(Excerpted records begins)

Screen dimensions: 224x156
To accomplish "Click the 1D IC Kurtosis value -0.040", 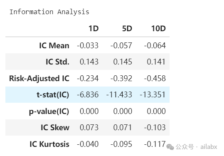I will pos(88,144).
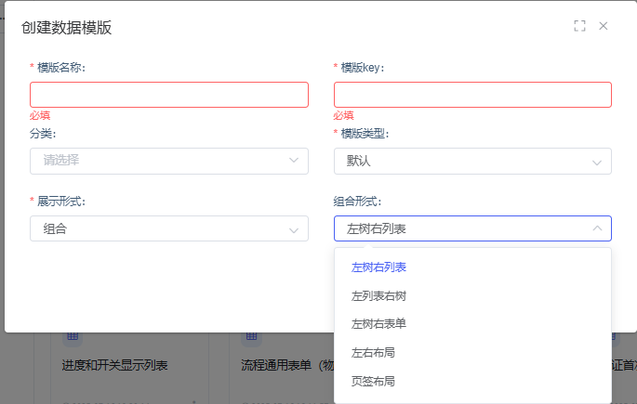This screenshot has width=637, height=404.
Task: Focus the 模版名称 input field
Action: [168, 95]
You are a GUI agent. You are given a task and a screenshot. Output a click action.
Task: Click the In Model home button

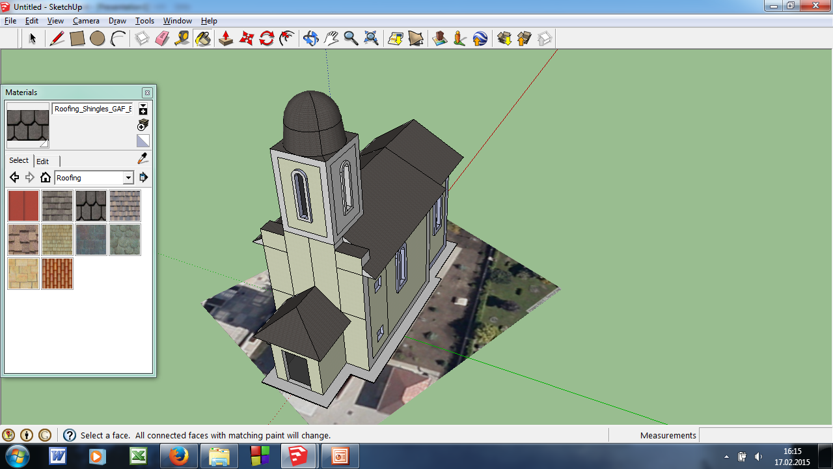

(Excerpted records ends)

● **Problem description**: What are the lines from the one containing "You are a GUI" through the end of the records? Write them out exactly, leaving out the pictures.

● **Written solution**:
You are a GUI agent. You are given a task and a screenshot. Output a click action.
Task: Click the In Model home button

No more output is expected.